[[ INPUT DATA open ]]

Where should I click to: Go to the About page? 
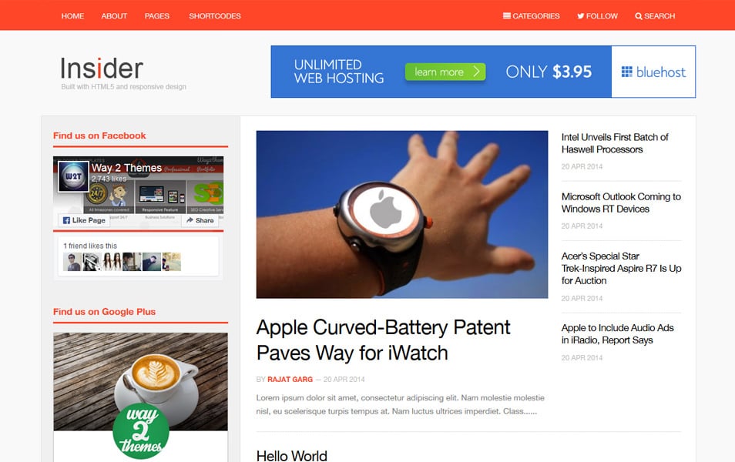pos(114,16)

[[ INPUT DATA closed ]]
[[ INPUT DATA open ]]

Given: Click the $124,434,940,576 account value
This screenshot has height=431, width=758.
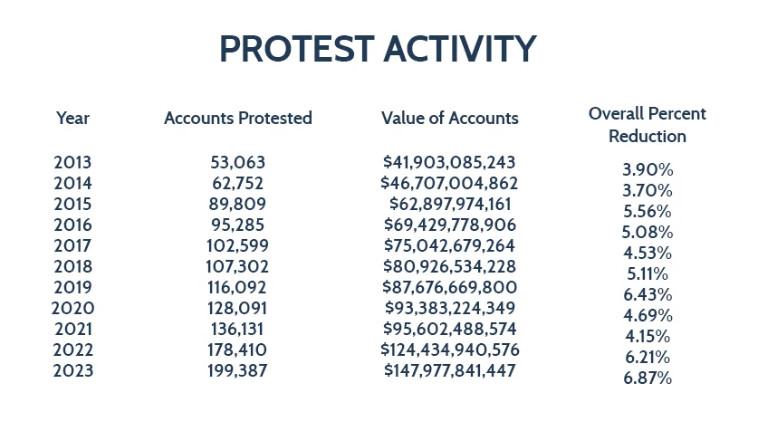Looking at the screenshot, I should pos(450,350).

[[ INPUT DATA closed ]]
[[ INPUT DATA open ]]

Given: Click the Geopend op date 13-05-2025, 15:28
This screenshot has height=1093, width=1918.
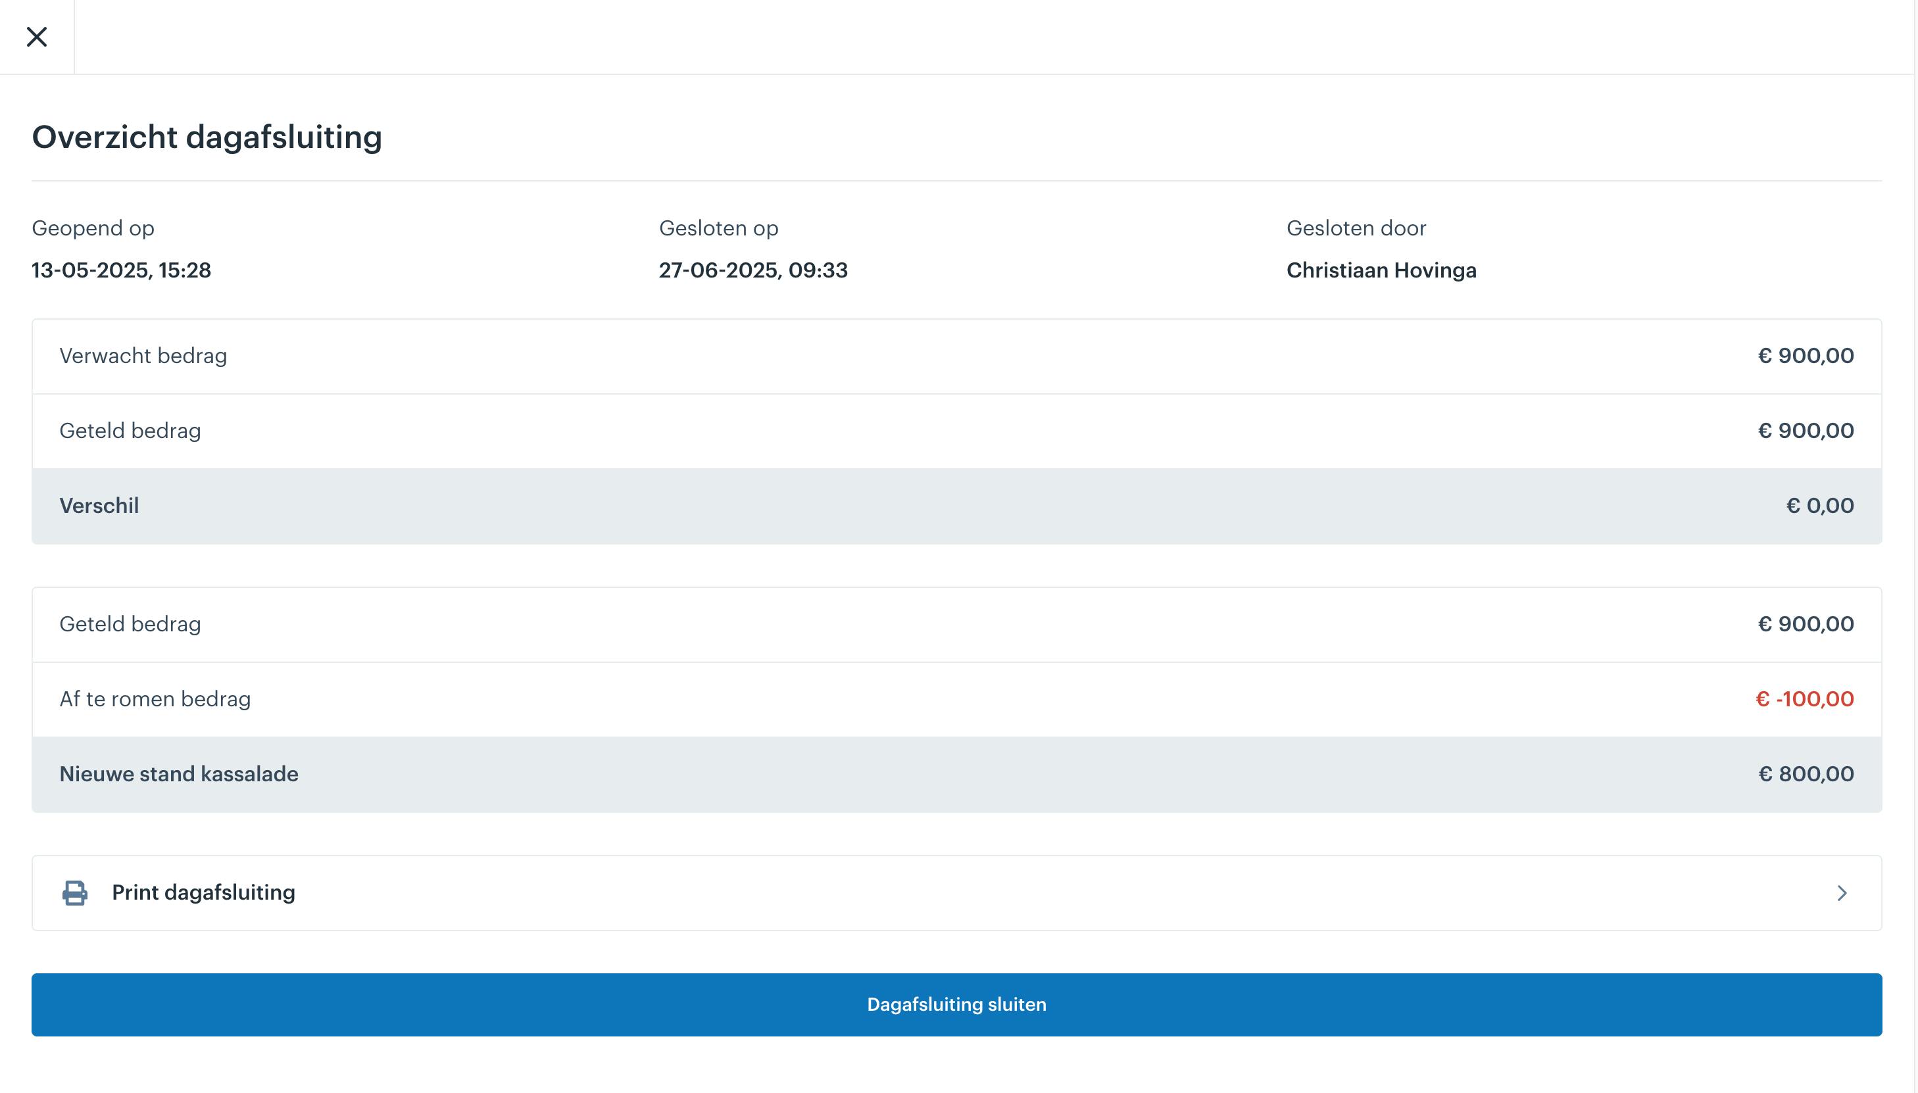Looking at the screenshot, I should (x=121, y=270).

[[ INPUT DATA closed ]]

◆ **EXERCISE**
Using the data above, show each line where "Given" occurs.

◆ **EXERCISE OUTPUT**
Given: Click the $124,434,940,576 account value
Given: Click the Geopend op date 13-05-2025, 15:28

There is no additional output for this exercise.